In Re THE MATTER OF AARON KIMOSOP KANDIE (DECEASED) [2007] KEHC 1570 (KLR) | Stakeholder Liability | Esheria

In Re THE MATTER OF AARON KIMOSOP KANDIE (DECEASED) [2007] KEHC 1570 (KLR)

Full Case Text

REPUBLIC OF KENYA

IN THE HIGH COURT AT NAIROBI(MILIMANI LAW COURTS)

MISC 607 OF 2006(OS)

IN THE MATTER OF L.R. NO. 1055/19, MIOTONI WEST, KAREN

AND

IN THE MATTER OF THE LATE AARON KIMOSOP KANDIE (DECEASED)

R U L I N G

The background of this matter is as follows, as far as I have understood it.  The law firm of GITOBU IMANYARA & CO., ADVOCATES acted for the vendors in a proposed sale of a certain property in Nairobi.  The purchaser’s advocates, M/s WAWERU GATONYE & CO., paid to M/s Gitobu Imanyara & Co. the total sum of KShs. 5,425,000/00, being 10% of the purchase price, to hold the same as stakeholders pending execution of the sale agreement.  As it happened, the vendors did not sign the sale agreement, and the proposed sale fell through.  M/s Waweru Gatonye & Co. then demanded from M/s Gitobu Imanyara & Co. a refund of the part-purchase price paid for onward transmission to the purchaser.  The latter advocates agreed to make a refund, but as it happened they never did so despite repeated demands made.

Following repeated pressure upon them to refund the money, M/s Gitobu Imanyara & Co. came to this court by originating summons dated 3rd August, 2006 seeking the main order:-

“The sum of KShs. 5,425,000/00 deposited with the said firm, Gitobu Imanyara & Co.
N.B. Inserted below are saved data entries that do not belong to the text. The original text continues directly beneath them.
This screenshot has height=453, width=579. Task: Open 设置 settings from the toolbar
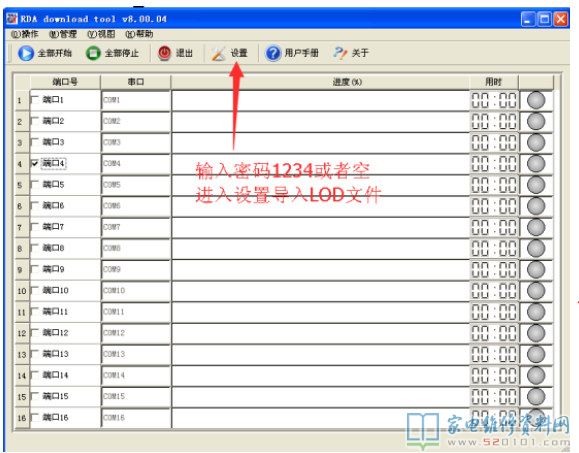229,53
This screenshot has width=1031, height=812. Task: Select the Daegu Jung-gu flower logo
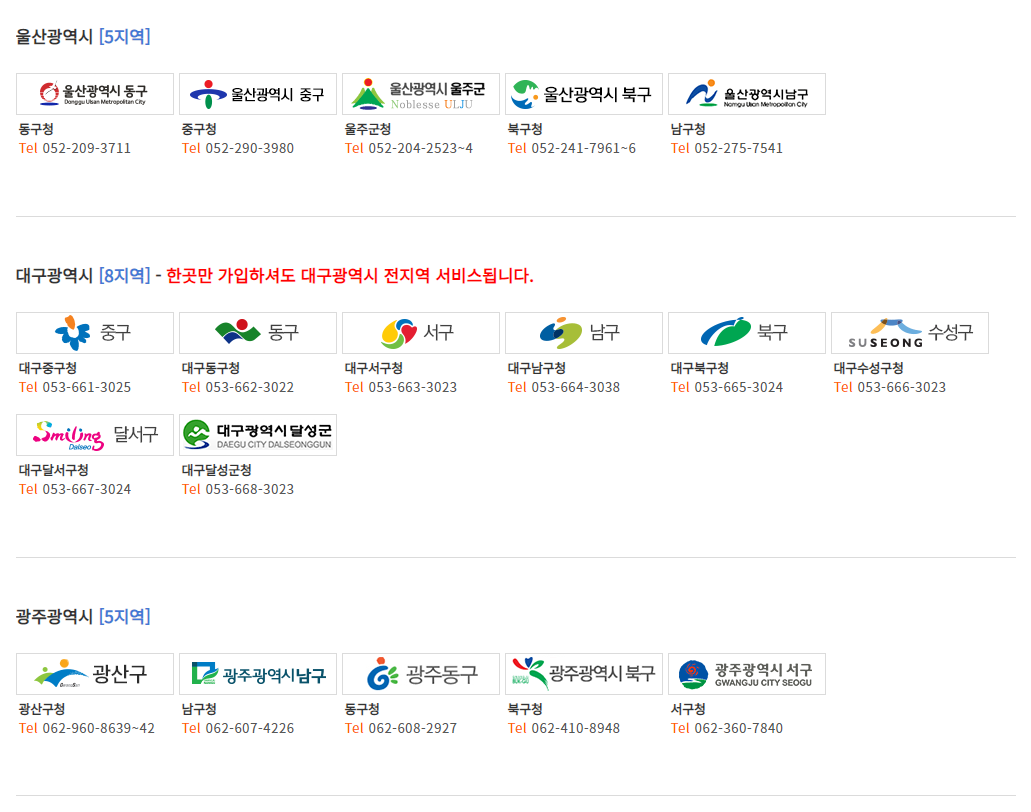[x=94, y=333]
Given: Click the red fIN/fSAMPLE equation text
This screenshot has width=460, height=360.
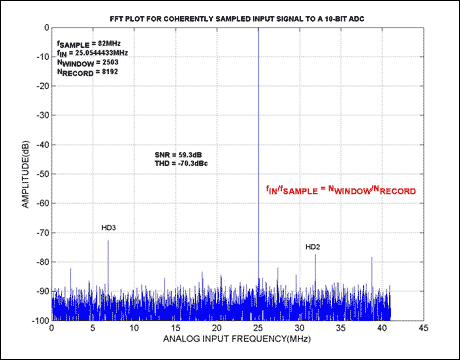Looking at the screenshot, I should click(341, 190).
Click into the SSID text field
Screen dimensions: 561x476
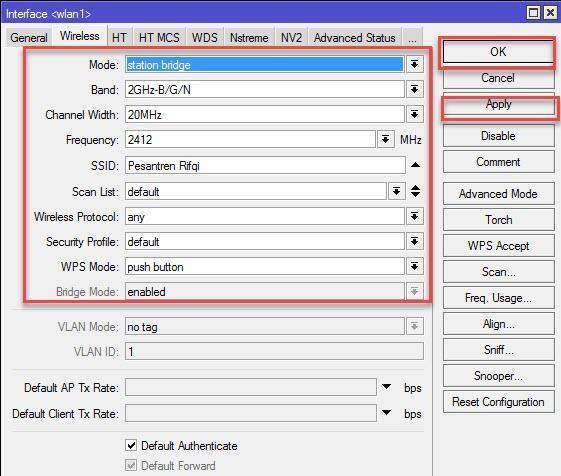[265, 165]
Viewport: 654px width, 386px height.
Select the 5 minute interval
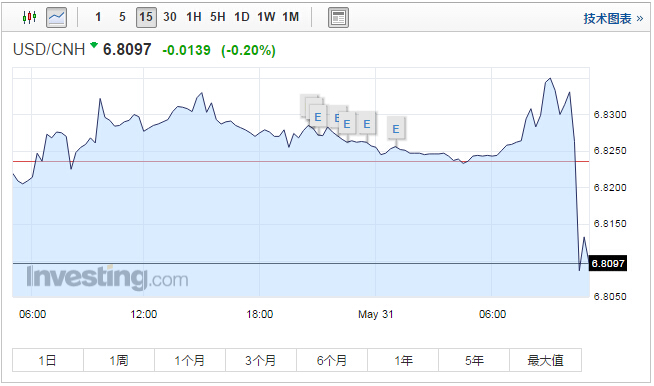pyautogui.click(x=122, y=17)
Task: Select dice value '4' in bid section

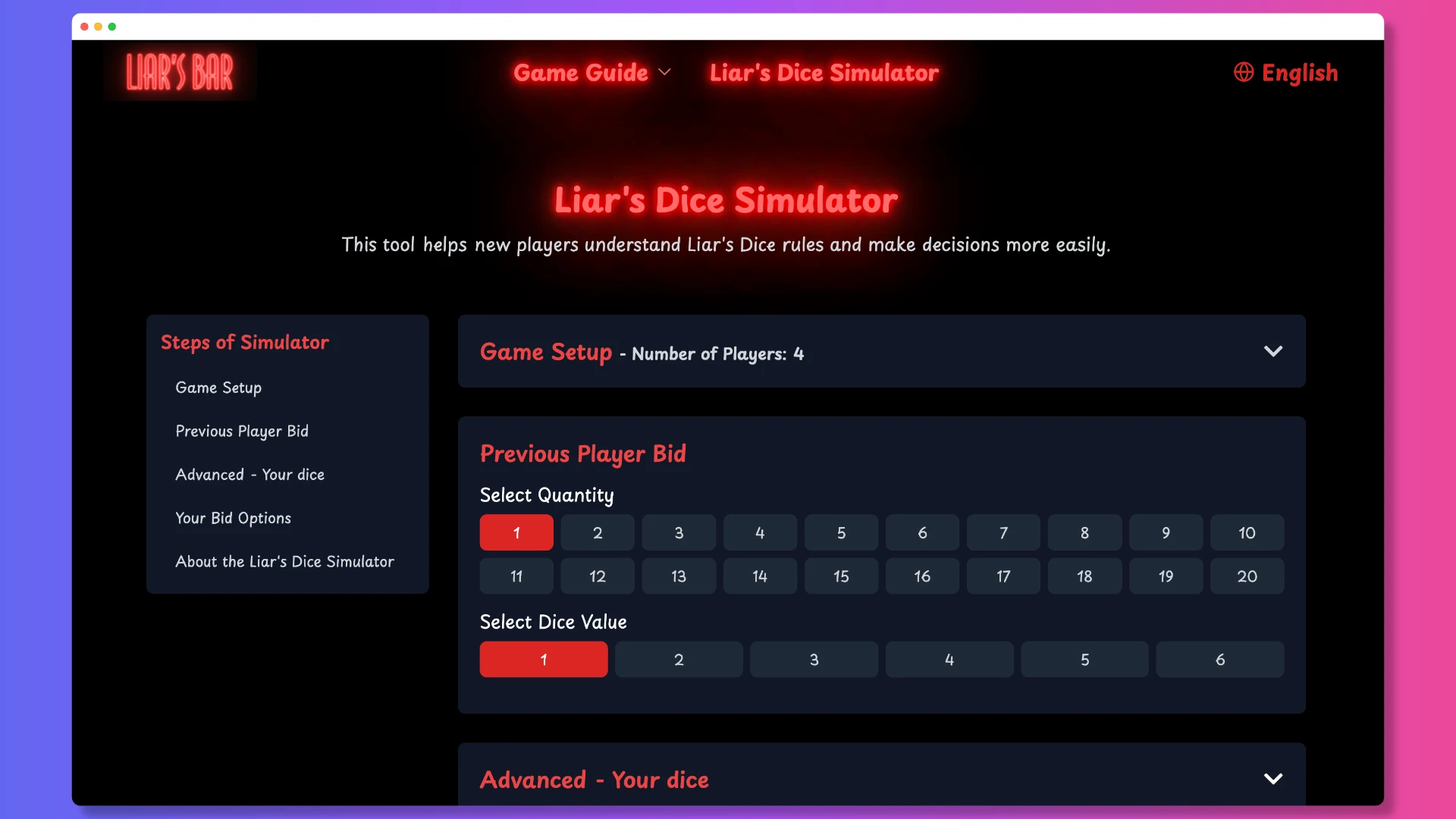Action: tap(949, 659)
Advocates be paid in court and that the same be paid out as the Honourable Court shall direct.”

The originating summons was stated to be brought under Order 36 of the Civil Procedure Rules, but no particular rule of that Order was cited.  The originating summons does not name any respondent.  It appears by its wording that the summons was meant to be an interpleader application under Order 33 of the Rules; but no rival claimants to the money were named.  The material before the court shows clearly that apart from the purchaser in the aborted sale, there was no other rival claim at all to the money in question.
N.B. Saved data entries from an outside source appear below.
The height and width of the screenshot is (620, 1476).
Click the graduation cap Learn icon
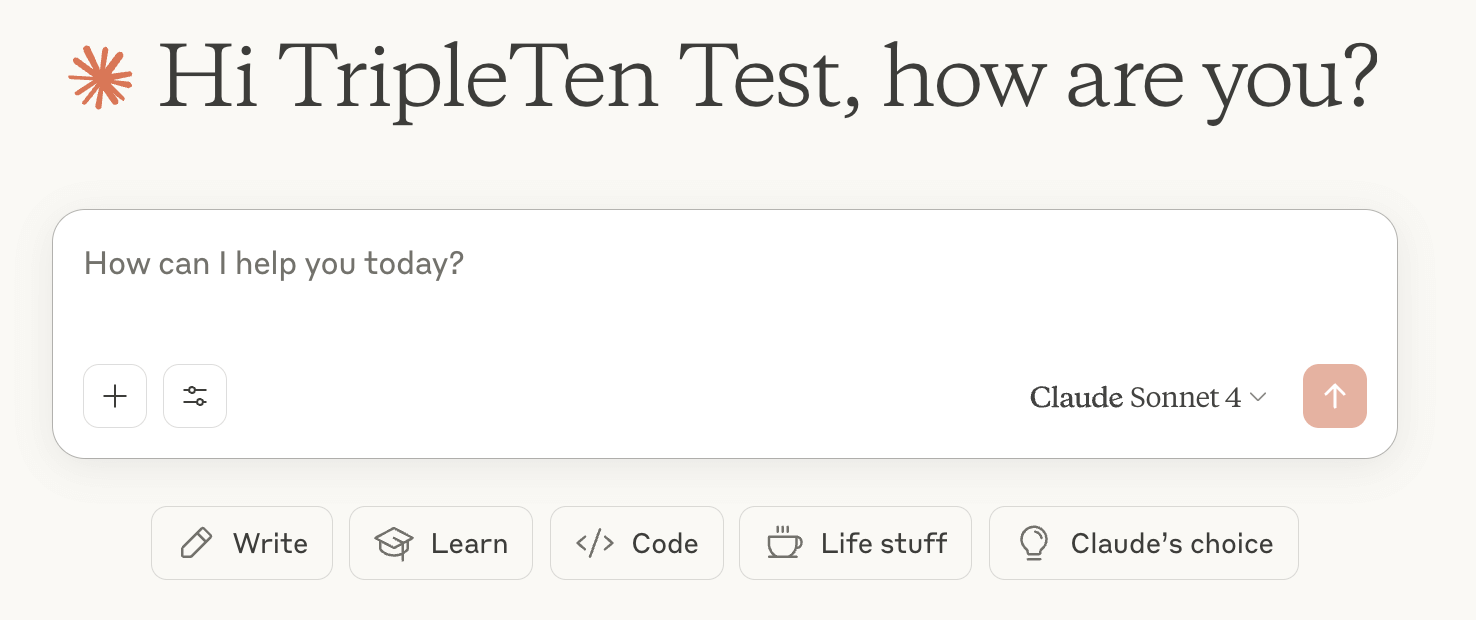(x=393, y=543)

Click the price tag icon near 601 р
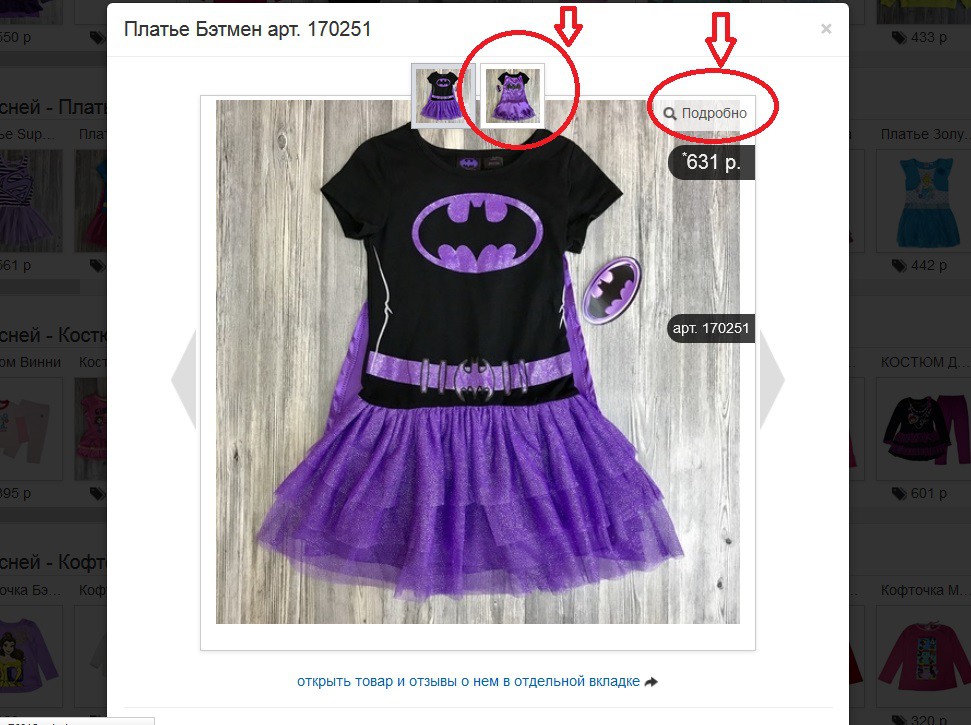click(x=899, y=494)
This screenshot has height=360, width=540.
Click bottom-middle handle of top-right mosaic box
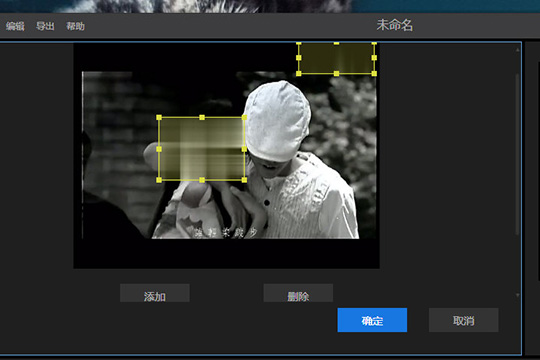pyautogui.click(x=336, y=73)
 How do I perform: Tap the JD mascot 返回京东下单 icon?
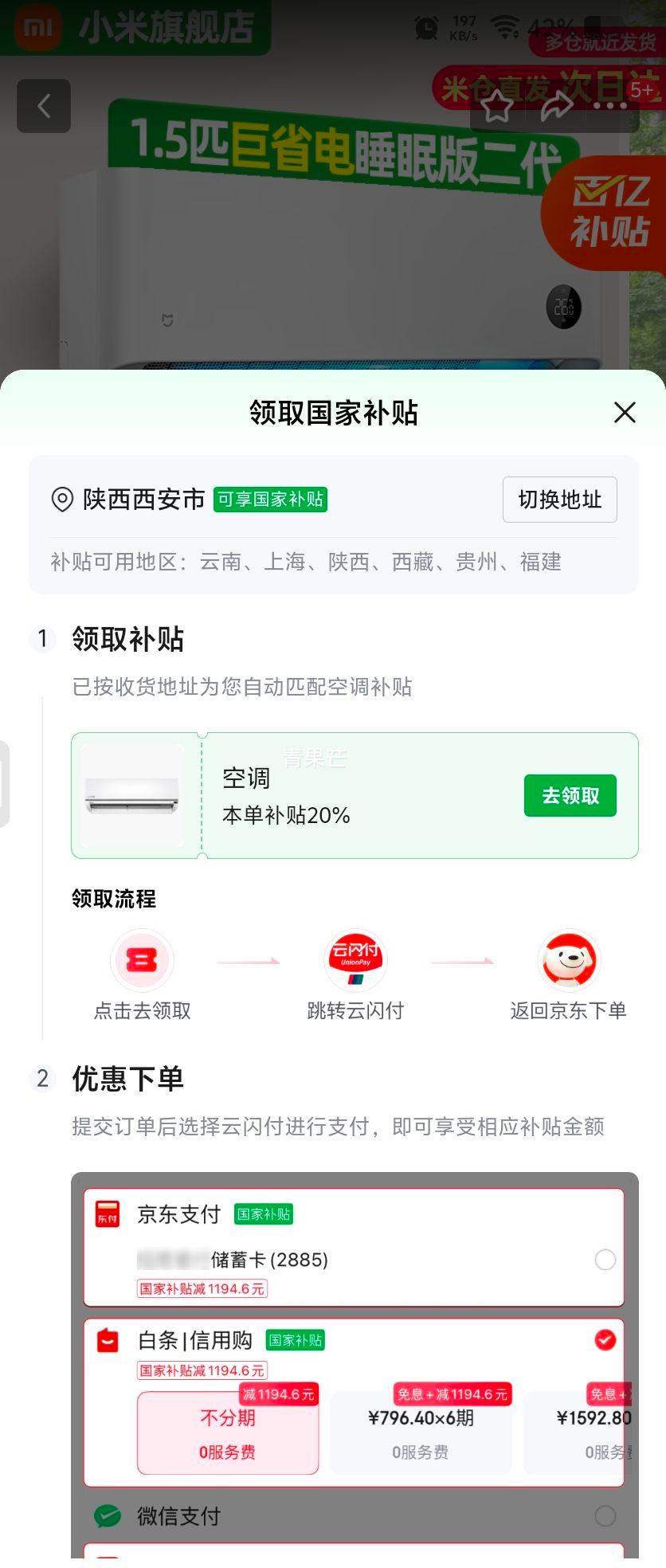coord(569,960)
In the affidavit supporting the originating summons, sworn by GITOBU IMANYARA, an advocate of this court practicing under the name and style of Gitobu Imanyara & Co., it is deponed, inter alia, that a cheque for the subject sum of KShs. 5,425,000/00 was deposited with the filing of the application for collection by M/s Waweru Gatonye & Co.  But there was no such deposit at all.  It is quite clear to me that this originating summons was filed merely to buy time, and was a gross abuse of the process of the court.

When the purchaser was served with the originating summons, it filed an application by chamber summons dated 10th August, 2006 seeking the following orders, inter alia:-

1 …………………..

2.  ………………….

3.  That the application be heard together with the originating summons fixed for hearing on 21st November, 2006.

4.  That M/s Gitobu Imanyara & Co. do have the sum of

KShs. 5,425,000/00 paid to M/s Waweru Gatonye & Co. within three (3) days of the making of such order for onward transmission to the purchaser.

5. That in the alternative M/s Gitobu Imanyara & Co. do deposit in court a banker’s cheque for the said sum made out in the name of M/s Waweru Gatonye & Co. for onward transmission to the purchaser.

6.  That in default of either payment or deposit as above, execution to issue against the firm of Gitobu Imanyara & Co. for the sum of KShs. 5,425,000/00 together with interest at commercial rates from 19th July, 2006 till payment in full.

7. …………….

Though one of the prayers, as set out above, was for the chamber summons to be heard together with the originating summons which was already fixed for hearing on 21st November, 2006, hearing of both was moved forward to 15th August, 2006.  On that date there was no appearance for M/s Gitobu Imanyara & Co. The court (Emukule, J) granted prayers Nos. 4, 5 and 6 of the chamber summons, notwithstanding that prayer 5 was an alternative to prayer 4.  The orders were granted “subject to payment within 7 days after service of this order”.

As it happened, there was no payment, and the purchaser applied for execution of decree against Gitobu Imanyara & Co. by attachment and sale by public auction of their moveable properties.  Certain properties were attached, but there was objection to the attachment by a third party.

The purchaser then instituted bankruptcy proceedings against Gitobu Imanyara (t/a Gitobu Imanyara & Co.).  In that cause, Gitobu Imanyara applied for orders inter alia, to set aside the bankruptcy notice.  That application was dismissed with costs by the bankruptcy court (Okwengu, J) on 30th March, 2007.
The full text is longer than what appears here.